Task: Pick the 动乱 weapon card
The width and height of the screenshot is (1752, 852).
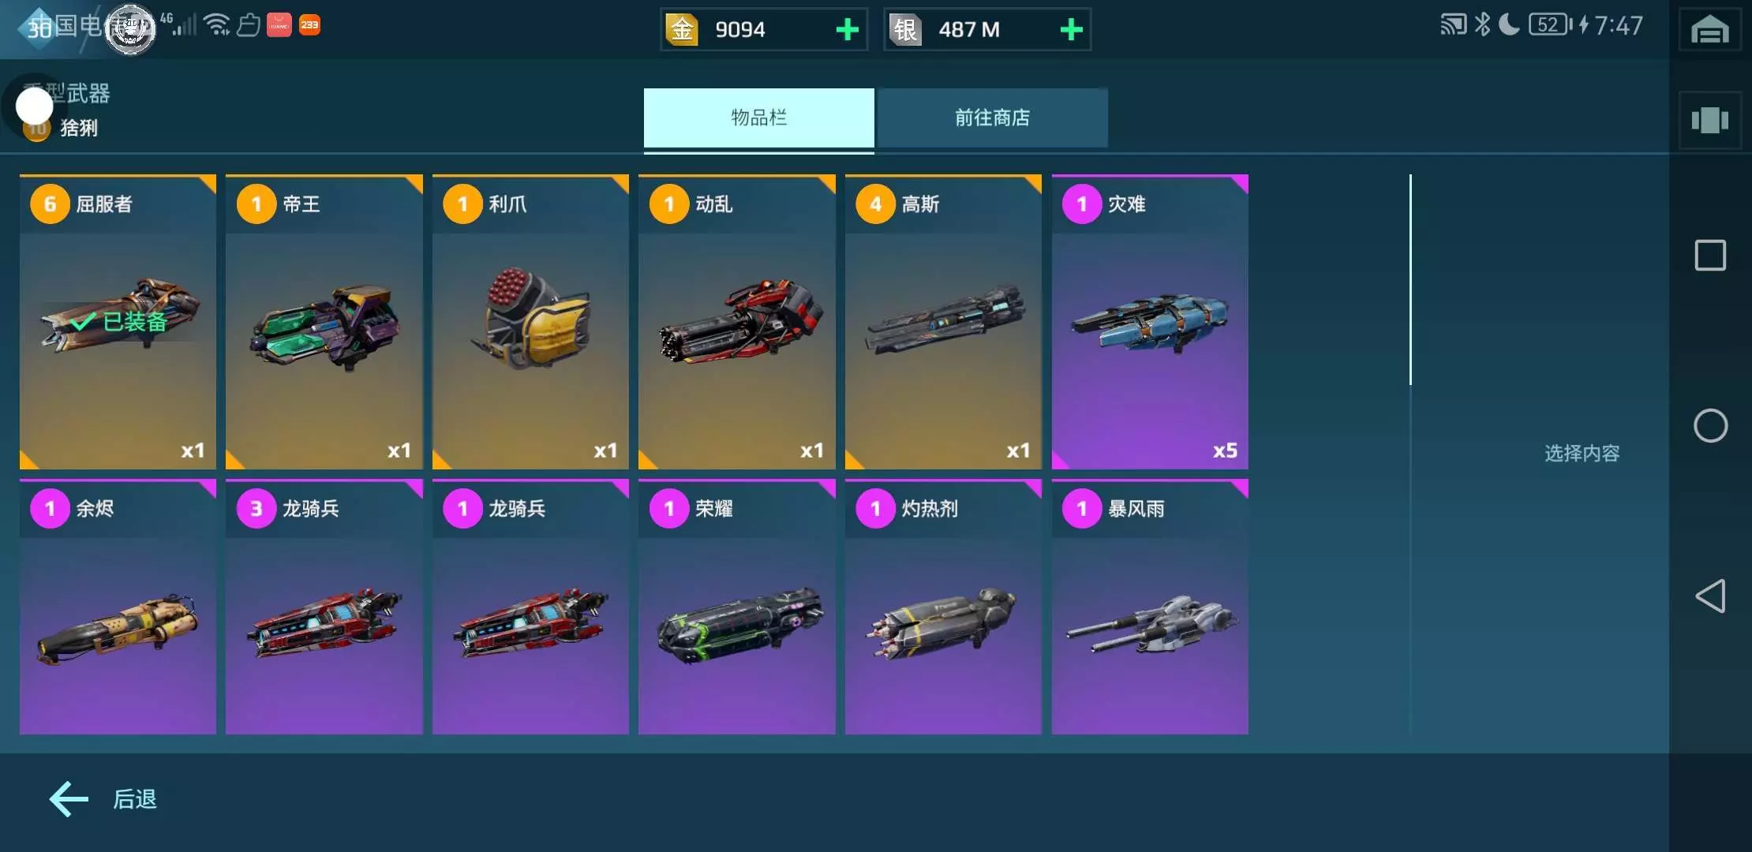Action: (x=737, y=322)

****************

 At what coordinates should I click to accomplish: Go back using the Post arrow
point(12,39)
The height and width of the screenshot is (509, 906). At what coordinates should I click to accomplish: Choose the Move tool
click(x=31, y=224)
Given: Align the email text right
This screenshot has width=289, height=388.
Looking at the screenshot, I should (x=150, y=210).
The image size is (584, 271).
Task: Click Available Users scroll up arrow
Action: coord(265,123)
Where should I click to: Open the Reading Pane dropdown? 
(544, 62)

****************

- Goal
Render the records starting at the line that contains "The height and" and ending at the line that contains "click(x=31, y=224)" as a Markdown table with the columns Row and Content, one numbered row per line and no blank lines.

- Response
| Row | Content |
|---|---|
| 1 | The height and width of the screenshot is (509, 906). At what coordinates should I click to accomplish: Choose the Move tool |
| 2 | click(x=31, y=224) |